= TASK OBJECTIVE =
Would you transcribe the line that holds "[Link to LinkedIn] (2495, 847)", plus every line beneath it through the end of the data, exactly and with nothing added?

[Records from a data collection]
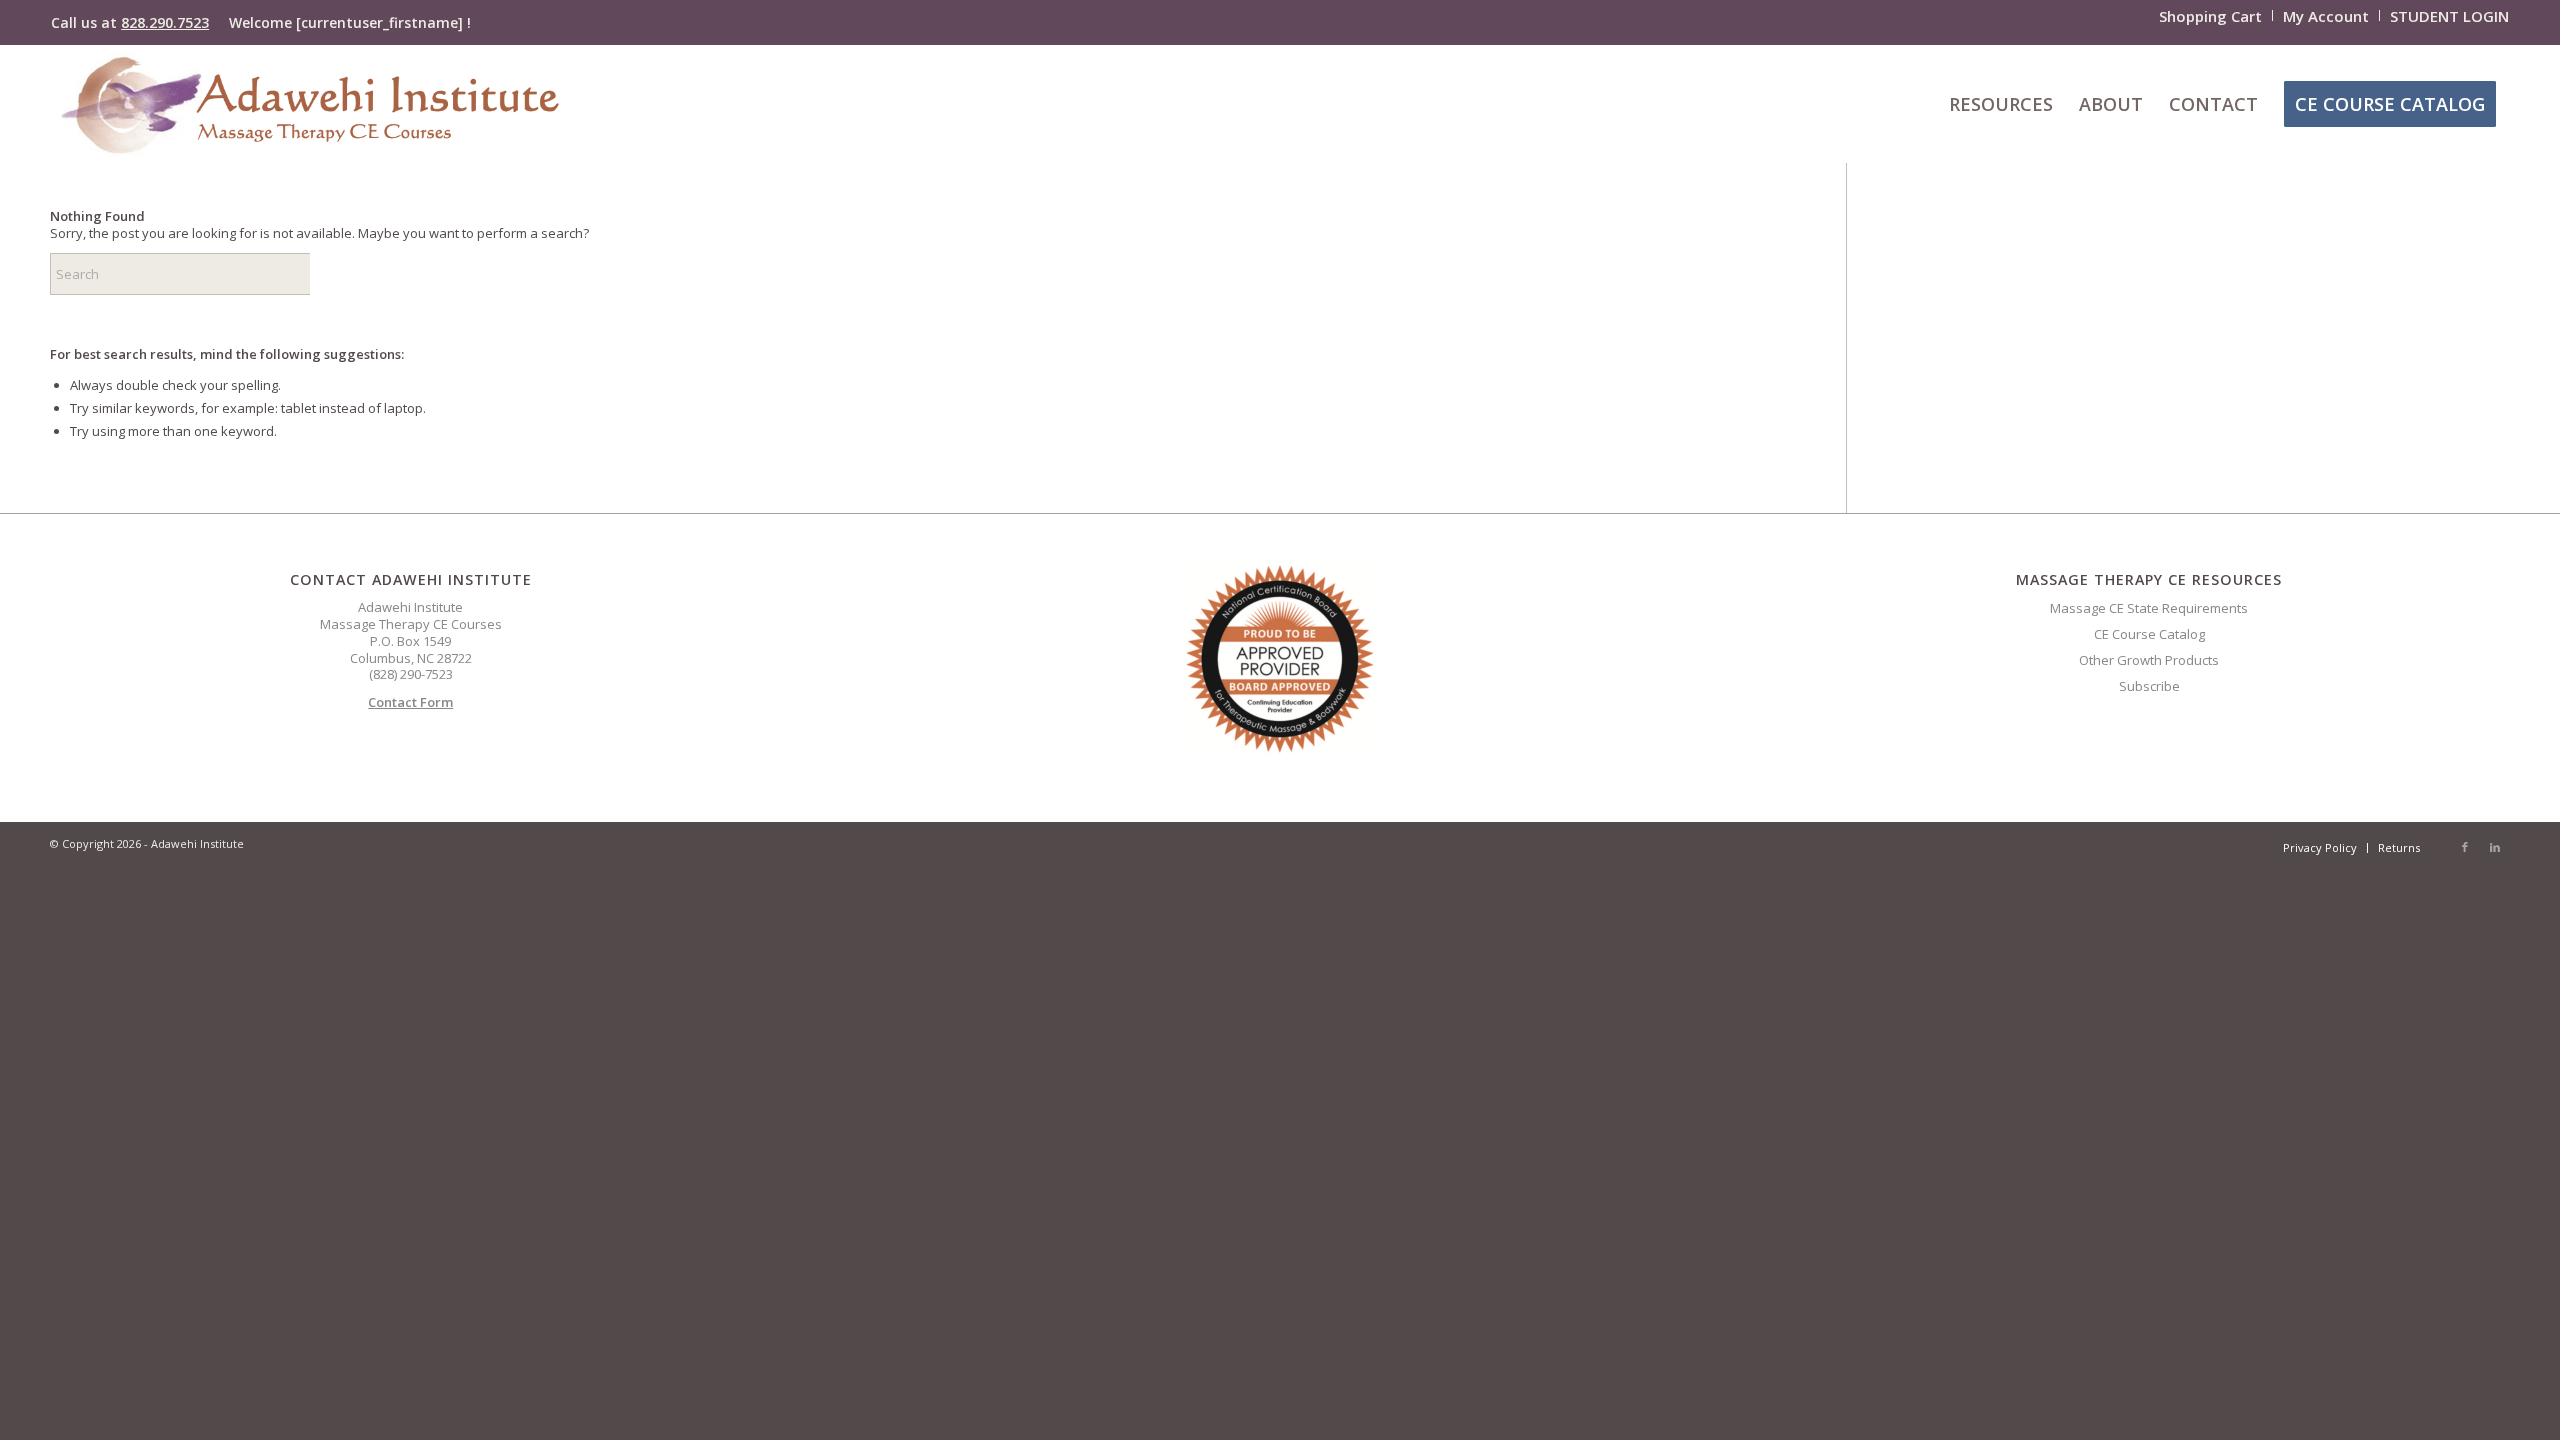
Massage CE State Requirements (2149, 608)
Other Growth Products (2149, 660)
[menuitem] (2211, 15)
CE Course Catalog (2149, 634)
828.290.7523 (165, 22)
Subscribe (2149, 686)
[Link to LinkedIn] (2495, 847)
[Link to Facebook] (2465, 847)
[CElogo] (309, 104)
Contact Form (410, 702)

= RESULT OF THE EXERCISE =
[Link to LinkedIn] (2495, 847)
[Link to Facebook] (2465, 847)
[CElogo] (309, 104)
Contact Form (410, 702)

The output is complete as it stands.